Никаких вопросов больше не задает каудильо, лицо его не выражает никакого волнения, душа его не устрашена. Без тени смущения или колебания Кортес отпускает солдата, не забыв пожать ему — с братской простотой — руку, и быстро направляется к дому своего друга Сандоваля, где случайно застает Альварадо, Луго, Олеа и нескольких других капитанов. Он рассказывает им об услышанном и дает — со своим обычным спокойствием — подробные наставления, как действовать, словно бы речь идет о самом простом незначительном деле, но при этом добавляет, что намерен самым суровым образом покарать виновных.
При этих словах его испытующий взор скользит по лицам капитанов, но никто из них не побледнел, все выражали удивление и негодование. Обнял их Кортес, и то, чего не удалось ни гневу от вести об измене, ни ощущению нависшей опасности, сделала убежденность в нерушимой дружбе: дрогнуло каменное сердце героя, и слеза скатилась на руку одного из его верных соратников.
Около часа спустя Вильяфанья увидел Кортеса на пороге зала с улыбающимся лицом, а остальные гости-сообщники поспешили радушно его приветствовать, и никто из них не увидел ничего примечательного на лице Кортеса, на которого они взирали пытливо, с плохо скрываемым смущением.
— Бульон остывает, и все ожидают только Вашу милость,— сказал хозяин дома, протягивая руку обреченному на смерть.
Кортес ответил столь крепким рукопожатием, что Вильяфанья не смог сдержать стона.
- У вас железные пальцы, мой капитан,— пробормотал он, но гут же умолк и вздрогнул, встретившись глазами с высоким гостем.
- Вы это хорошо знаете, сеньор Вильяфанья,— сказал Кортес с горькой усмешкой.— У меня железная рука и верный глаз. Но вы еще не знаете, и я хочу это доказать, что и сердце мое не поддается кинжалу убийц, ибо оно защищено, как вы видите, прозорливостью, которая позволяет мне видеть вас насквозь и говорить об измене, написанной на ваших лицах.

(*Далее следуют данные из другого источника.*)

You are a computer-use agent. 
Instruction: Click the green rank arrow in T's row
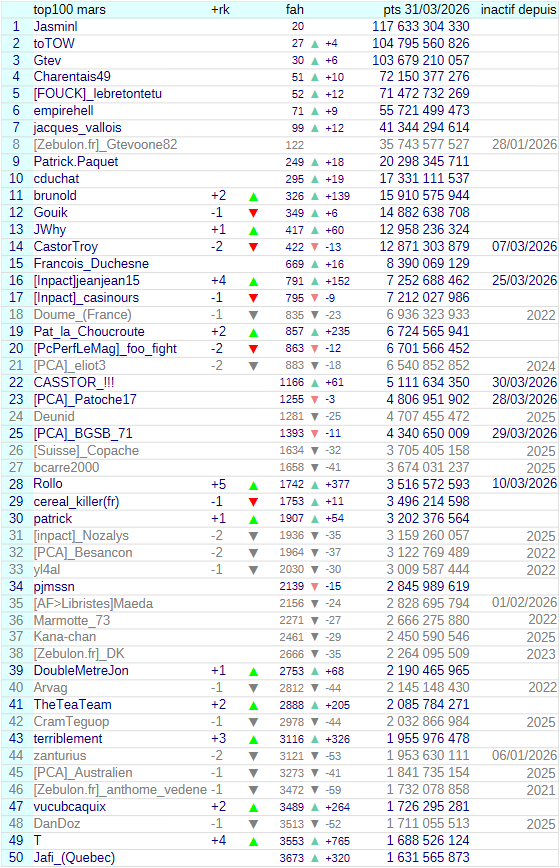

Тут же по его призыву в зал ворвались Кортесовы капитаны и множество вооруженных солдат, которые во мгновение ока схватили преступников, ошеломленных такой внезапной и непредвиденной развязкой. Кортес вырвал из рук Вильяфаньи лист с перечнем имен заговорщиков, когда тот вынул из-за пазухи бумагу, желая ее уничтожить, и прочитал от начала до конца, порой издавая короткие изумленные или горестные возгласы. Он действительно должен был испытывать и горесть и изумление, ибо, как тогда говорили, в коварном заговоре участвовали многие из его самых высокочтимых соратников, однако их имена покрывает вечная тайна.
Вильяфанья был приговорен к смерти и казнен за измену, главных его сообщников с позором изгнали из их владений, с таким трудом завоеванных. Когда же Сандоваль в присутствии других капитанов попросил Кортеса назвать всех виновных, значившихся в перечне Вильяфаньи, а также спросил, какому наказанию следует подвергнуть батальоны, замешанные в преступном заговоре, этот поистине незаурядный человек вынес такое великодушное решение:
— Сей список, сеньоры, остался на совести Вильяфаньи, и только на нем лежит пятно гнусного предательства. Я надеюсь, что указанные там имена будут торжественно занесены лишь в список храбрых и верных воинов, не посрамивших славы нашей общей родины и состоящих на службе у нашего великого императора, чьей короне мы обязаны поднести эти обширные владения. Что касается войск, вовлеченных в заговор, я должен очистить их от грязи, которой они испачкались по недомыслию, заставив их омыться в ручьях вражеской крови.